Water bottlers tap teen market

Guzzling students see surging beverage trend as healthy -- and cool

Baltimore City/county

November 03, 1999|By Lynn Anderson | Lynn Anderson,SUN STAFF

It's lunchtime at Dulaney High School. The kids are grazing on pepperoni pizza and french fries and washing it down with chilled bottled water.

Savvy consumers, students talk up the benefits of hydration, including water's zit-zapping and toxin-sweeping abilities. They drink it down during basketball games and band practice, and pay 65 cents for bottles of it at hallway vending machines.

"It's all about perception, and it's just cool to drink bottled water," said Cathy Haymaker, product specialist for the school system's food and nutrition department.

Throughout Baltimore's metropolitan area, students are prime targets for bottled-water companies looking to tap into the growing youth market. In Howard County, students consumed nearly 110,000 bottles of water last year. In Baltimore County, Haymaker ordered 500,000 bottles of water this year for sale in cafeterias, compared with 5,000 bottles two years ago.

At Dulaney, water's health benefits aren't lost on students.

"It just makes me feel healthy," said 17-year-old Elizabeth Johnson. "My mom drinks bottled water, and she's very healthy. I guess I'm just following her lead."

Students can take bottled water anywhere -- including the classroom, where it's the only beverage teachers allow, said Dulaney Principal Lyle R. Patzkowsky. Spilled soda and juice mess up desks and floors, and attract ants.

Students' water craving is helping beverage moguls turn spring water, or even filtered tap water, into gold.

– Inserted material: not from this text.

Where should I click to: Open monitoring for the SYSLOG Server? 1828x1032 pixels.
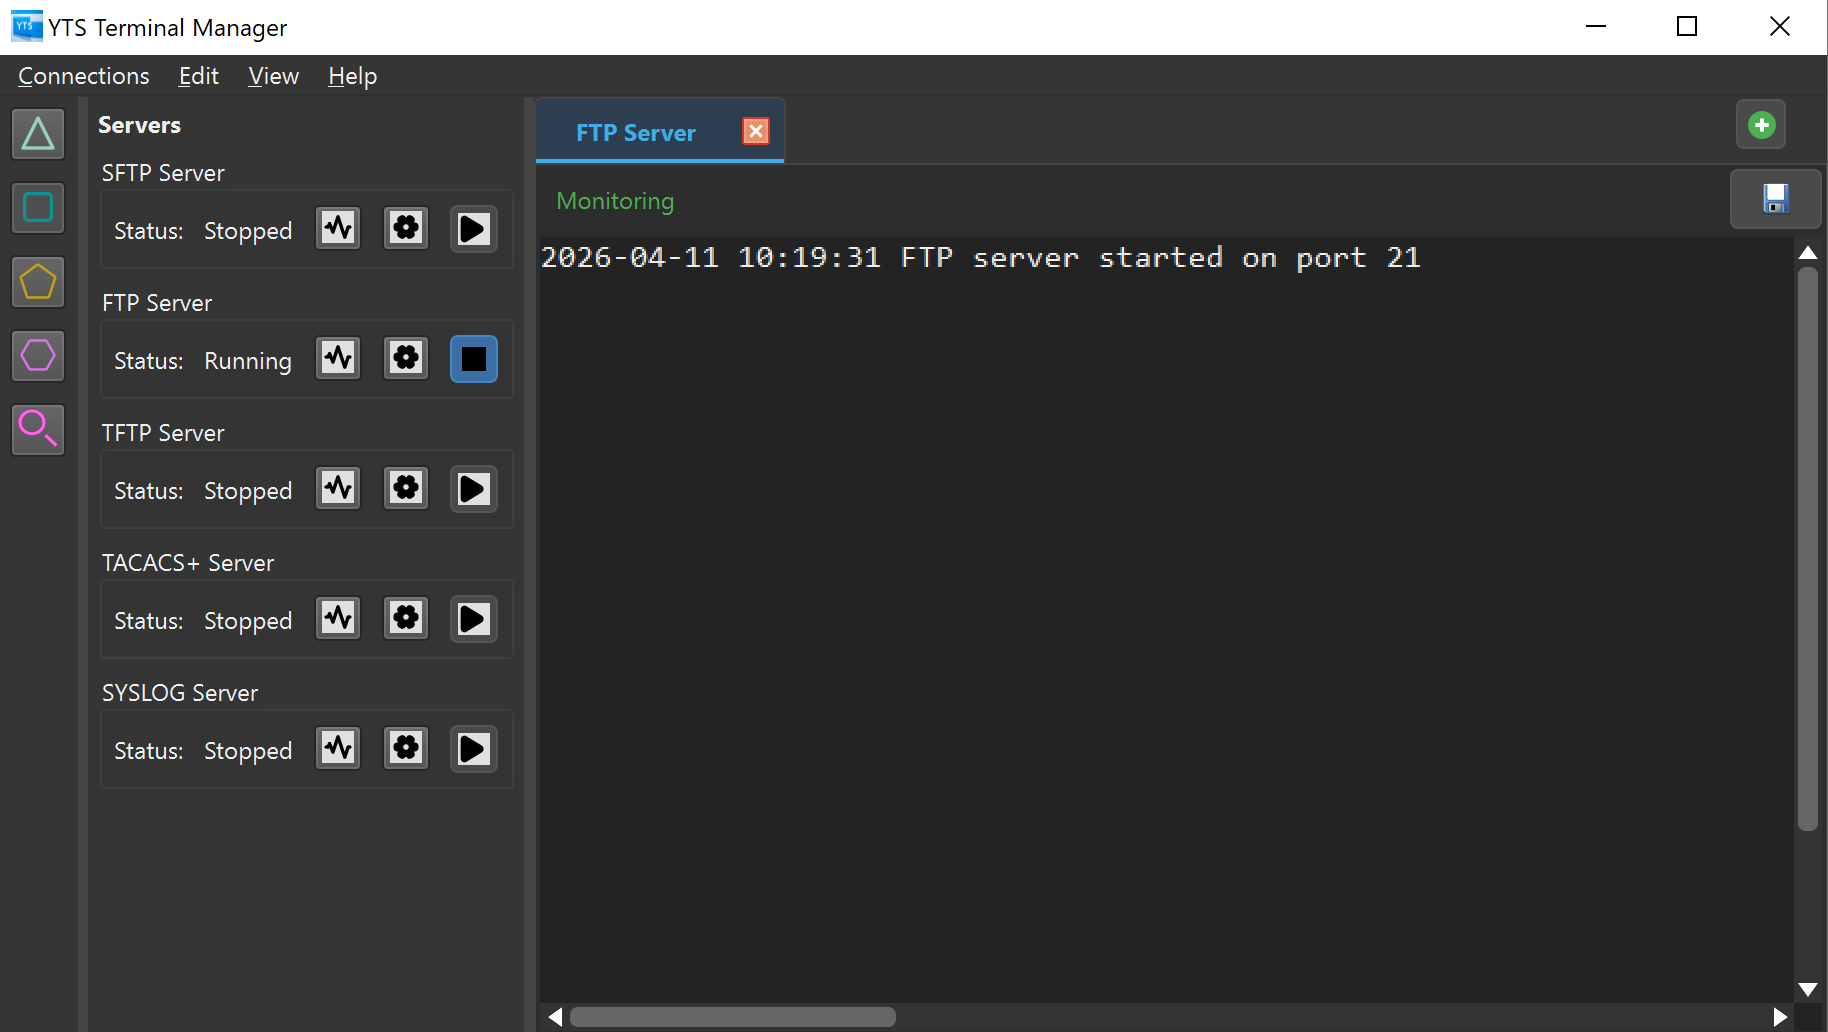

"The bottled-water industry is driven by youth, people with active lifestyles who are on the go," said Gary A. Hemphill, vice president of Beverage Marketing Corp. in New York. "It's all about a healthy image."

In the beverage industry, competition for school system contracts has intensified recently, not only because schools are buying huge shipments, but because so many companies -- including Coca-Cola and Pepsi, which both recently introduced bottled-water brands -- want to cash in on the water boom. Last year, seven companies competed for Baltimore County's school water contract.

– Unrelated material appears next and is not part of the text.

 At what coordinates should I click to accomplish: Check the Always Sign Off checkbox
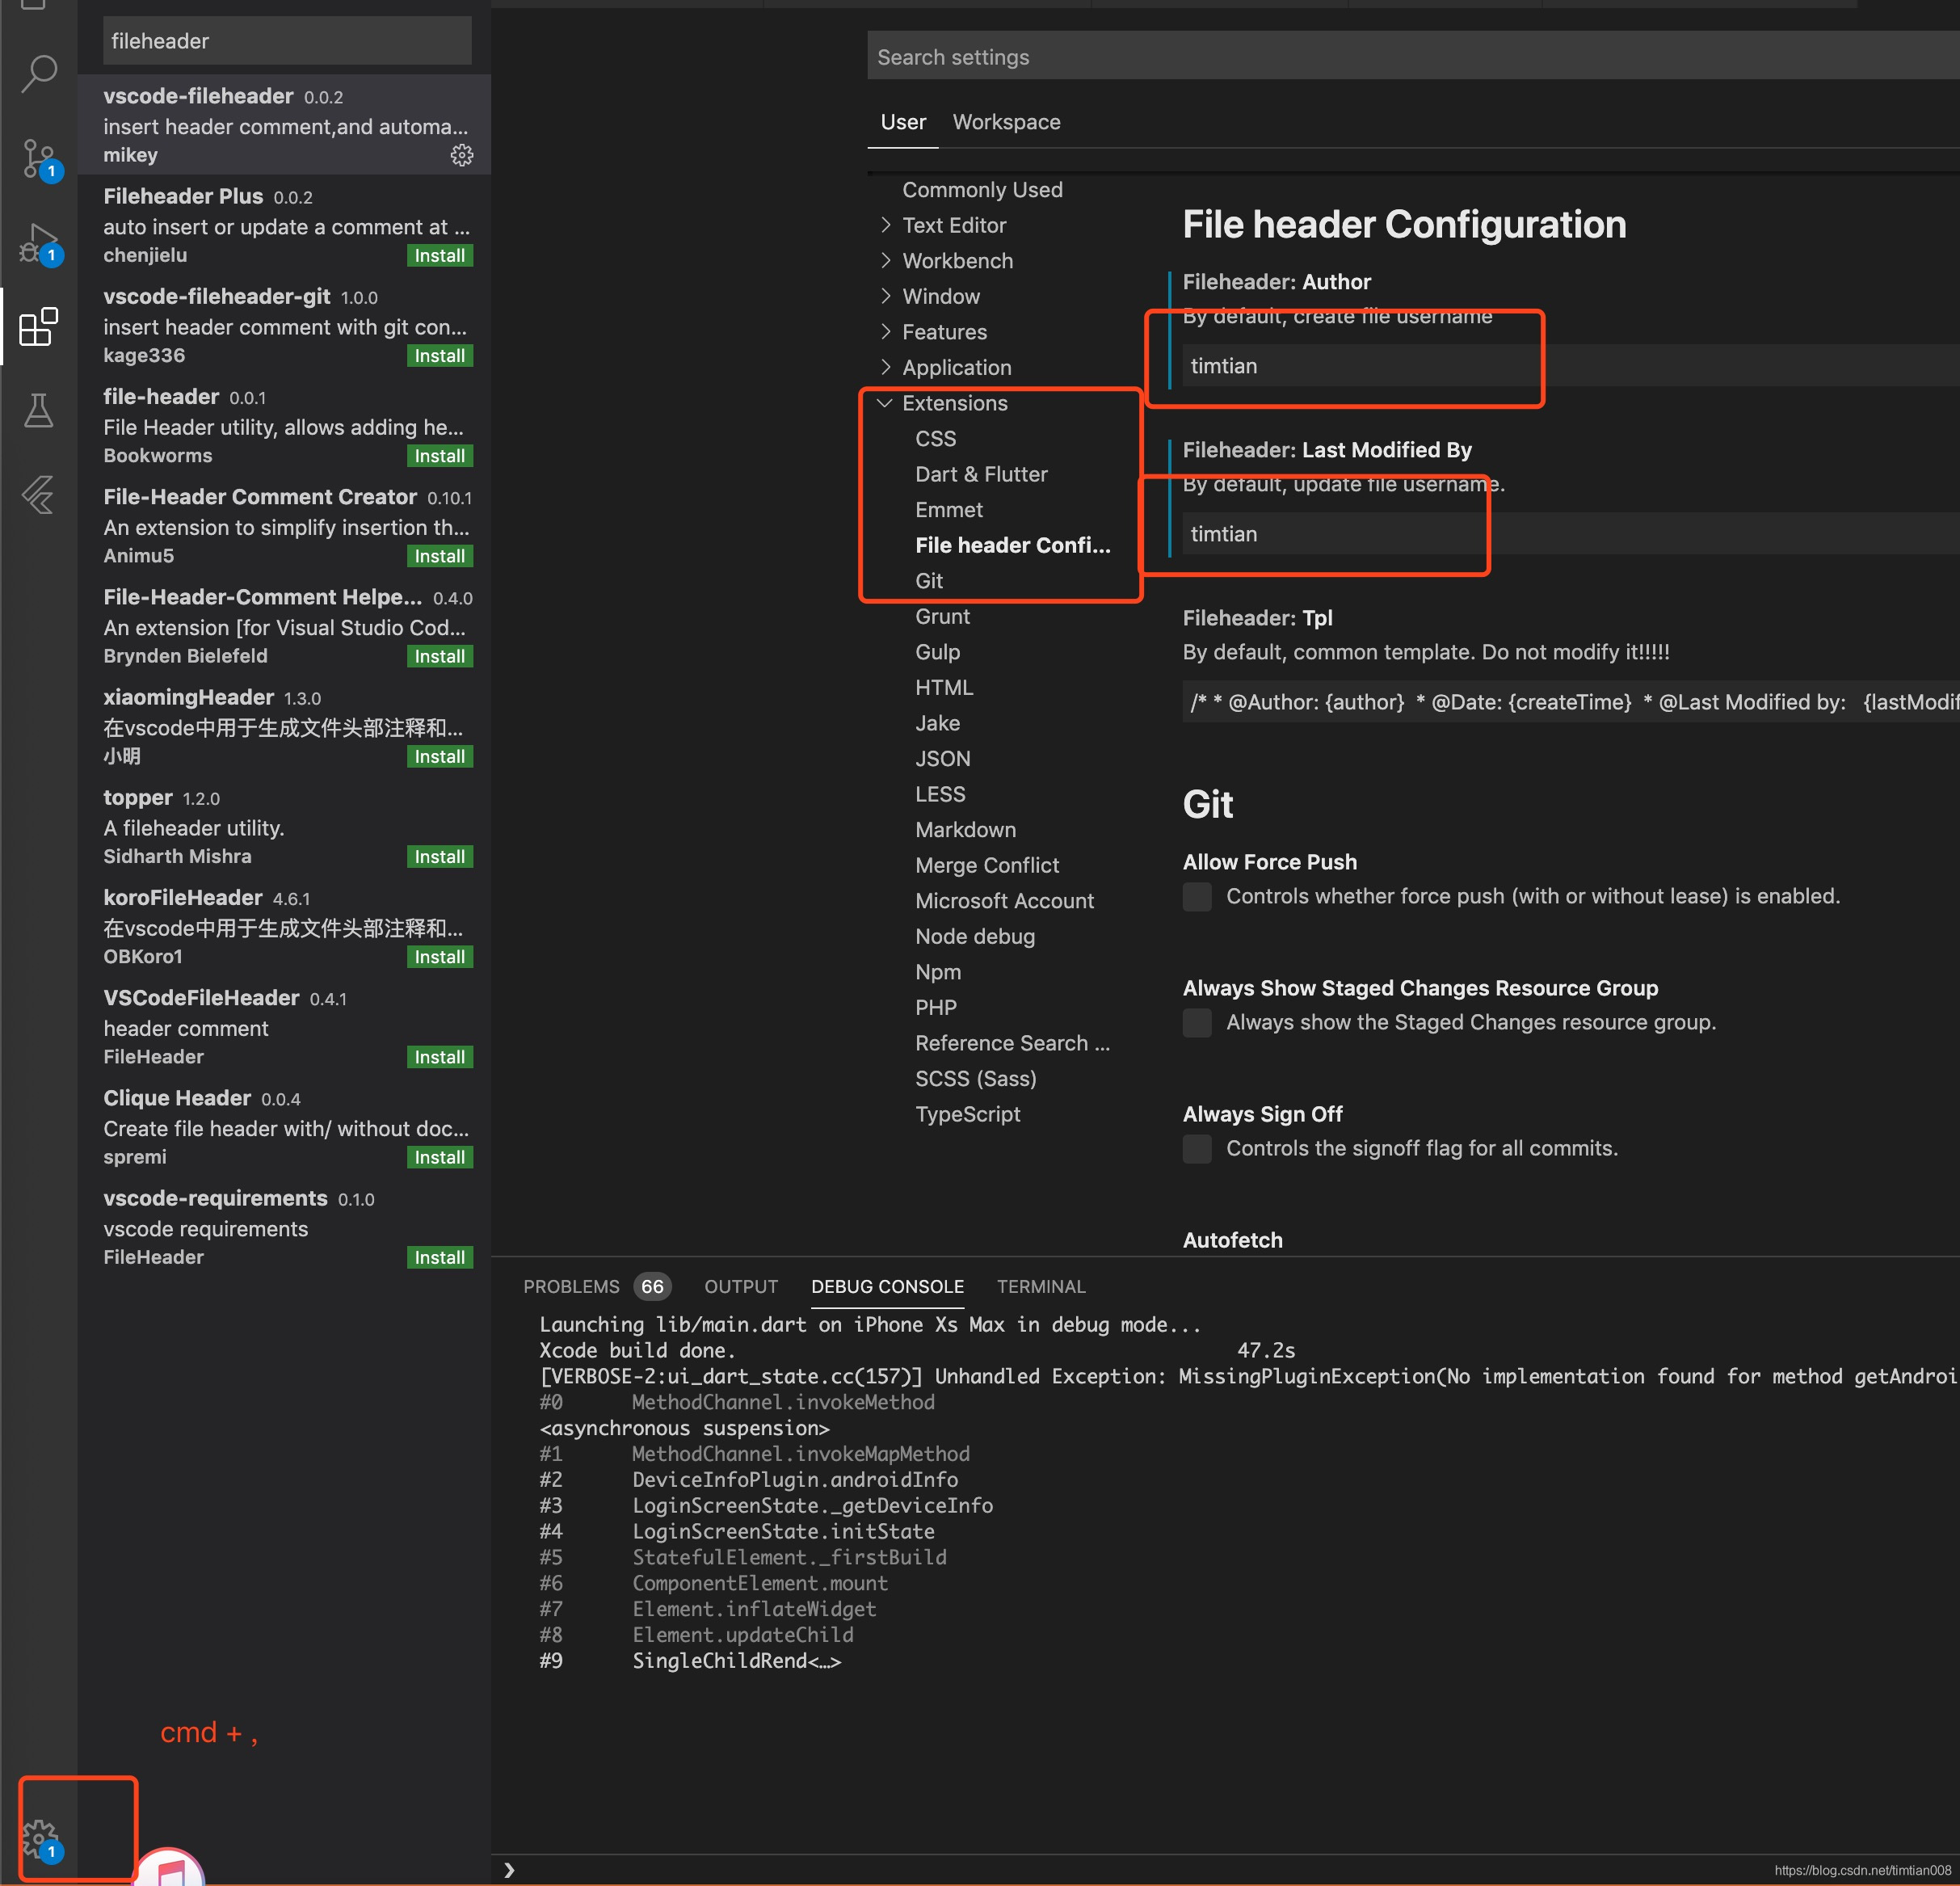1197,1148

U.S. wholesale bottled-water sales hit $4.3 billion last year, about twice the 1990 figure.

"The '90s have really been the bottled-water decade," said Hemphill, who believes that water will edge out milk, coffee and juice in the hierarchy of beverages during the next decade. Soda will still be king, he said.

Bottled-water companies haven't stopped with teen-agers. Gerber sells bottled water for newborns. And California-based Arrowhead recently unveiled 8-ounce plastic bottles small enough to fit in lunch boxes.

"It's just the thing to do," said Carol Almony, Dulaney's cafeteria manager, who distributes cases of bottled water to Timonium, Warren and Pot Spring elementary schools. "The children there request it, and they drink it. It's good, and it's cold."

Companies selling bottled water know that the sooner they hook children, the better.

"Once you get a younger person to drink bottled water and they grow up with that water, you've got a customer for life," said Arthur von Wiesenberger, a Santa Barbara, Calif.-based bottled-water expert and founder of the Bottled Water Web site.

A consultant in the industry, von Wiesenberger has watched bottled-water companies intensify sales pitches to teen-agers. Television advertisements for bottled water by Naya feature high-thrill sports and pulsating music.

"Kids really have become bottled-water connoisseurs," said von Wiesenberger, a father of three. "Mine notice when I switch brands at home. They taste the difference."

Bottom line: As long as the kids dig it, it's probably here to stay.

"It used to be perceived as something high-end and wacky that people in California or New York came up with," von Wiesenberger said. "But what we have now is a whole generation of kids born and raised with bottled water. It has become a way of life."